Baik Rinjani dan Nanang hanya bisa saling tatap dengan mata melebar.
Angkat kaki dari rumah itu? Bukan tidak bisa, tapi tidak mudah. Anak ketiga Nanang dari lahir sudah ketergantungan dengan Rinjani, karena itu setiap malam wanita itu berusaha hadir untuk sekedar menemani mereka tidur dan memantau kakaknya belajar selagi Nanang meneruskan pekerjaan suaminya dulu hingga malam.
Rinjani menghela napas. “Izinkan kami melakukan interogasi terlebih dahulu, Pak RT. Saya perlu tahu pelaku penyebaran video itu. Ini fitnah.” rayunya. Tidak mempan.
Pak RT mengibaskan tangan. Tidak penting katanya. Dan sebagai tambahan informasi, dia menunjukkan aib paling bombastis yang membuat Rinjani naik tensi.
‘Ya Tuhan, berikan hambaMu ini persediaan sabar yang ada di seluruh semesta ini...’
Pak RT menunjukkan aib bombastis itu pada Nanang.
Nanang seketika meringis, ‘Ampun. Setan apa toh yang nempel dari pabrik gula sampai segitunya aku tidak sadar? Masalah ini sampai tujuh turunan sama Pak RT dan warga akan di bahas. Ampun. Kok bisa ya...’
Pak RT memperbesar fotonya, menunjukkannya lagi pada Rinjani dan Nanang.
“Apa ini namanya Pak Nanang dan Bu Jani? Apa kalian akan mengelaknya lagi meski tadi ada anak-anak dan tidur kebablasan?” tukas Pak RT. “Ini sudah larut malam, Pak, Bu. Tapi kami akan tetap ada di sini sampai keputusan kalian ambil!”
Rinjani menyuruh semua pelayannya mengaku dan mengecek ponsel mereka bergantian dalam suasana yang dia paksa untuk tenang. Tetapi diam-diam. Jiwanya berteriak mencari jawab. Tidak ada satupun bukti pelayannya bersalah. Foto dan video yang tersimpan dalam ponsel pelayannya hanyalah foto sehari-hari, keluarga dan macam-macam screenshot dengan isian beragam jenis.

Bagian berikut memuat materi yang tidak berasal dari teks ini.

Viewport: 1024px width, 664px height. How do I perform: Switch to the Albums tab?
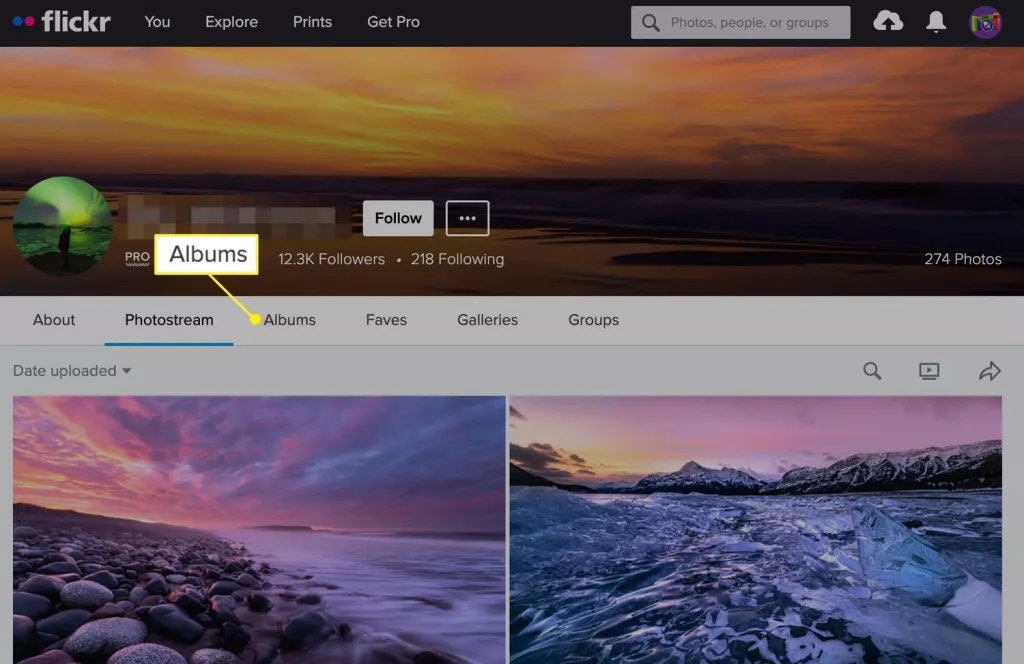click(290, 320)
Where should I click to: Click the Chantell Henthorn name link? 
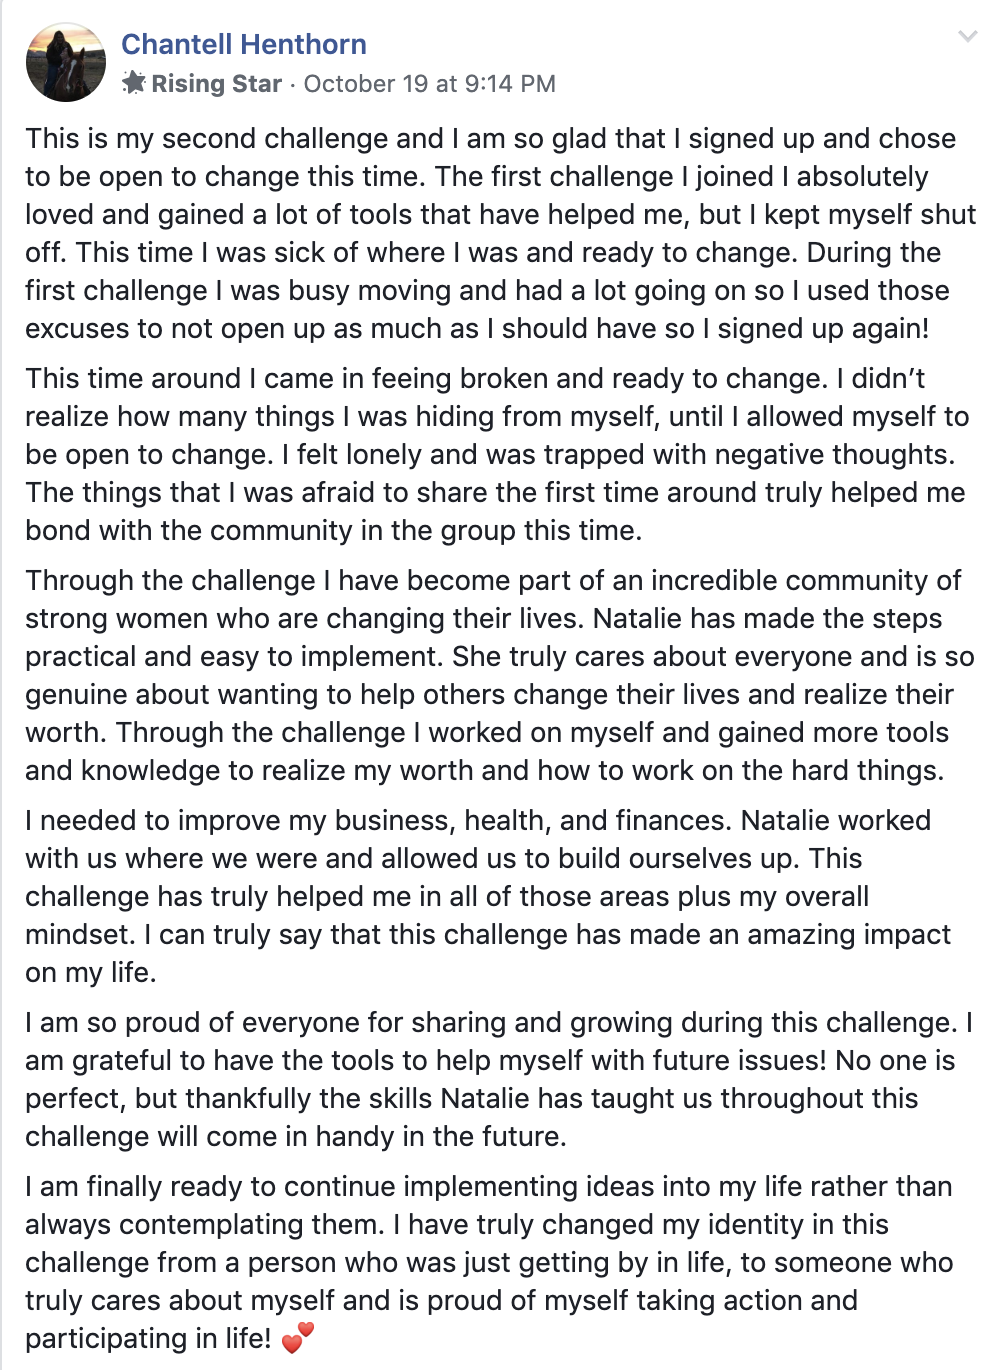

Rinjani menghirup udara. “Kembali ke kamar dan beristirahat. Tetapi jangan membicarakan hal ini pada siapapun.” katanya tegas.
Pelayan-pelayannya pun nurut toh daripada di pecat sebab berhasil menjadi bagian dari rumah itu adalah kebanggaan tersendiri bagi mereka yang telah lolos seleksi. Cuma ada kok yang sedikit membangkang.
“Aku rasa yang menyebarkan video Bu Jani dan Pak Nanang itu, Jalu Aji. Dia kan niat jadi yutuber.” kata Alita—pelayan muda ketika sudah keluar dari rumah Nanang.
“Akhir-akhir ini Jalu suka live streaming di rumah. Aku sudah lihat channel-nya. Anjana dan Anjani juga ngetop gara-gara videonya, katanya netizen lucu banget.”
“Mereka kan mirip Bu Sakila, pipinya tembem putih, ginuk-ginuk lagi. Siapa yang nggak gemes sama Jana Jani? Aku saja seneng lihat mereka.” sahut kawannya.
Dua pelayan muda itu pun segera menghentikan langkah. Diam-diam, dengan langkah pelan mereka mendekat ke jendela. Menguping pembicaraan di dalam ruang keluarga.
“Aku sebenarnya sangat menyayangi Masku dan mendiang istriku. Mereka adalah sandaranku, dan tak sanggup bagiku untuk mengecewakan mereka dengan menikahi Rinjani. Itu pengkhianatan terbesar bagiku. Tapi... Masku memang mewariskan Rinjani sebagai tanggung jawabku dan aku menyetujui, jadi... jadi...”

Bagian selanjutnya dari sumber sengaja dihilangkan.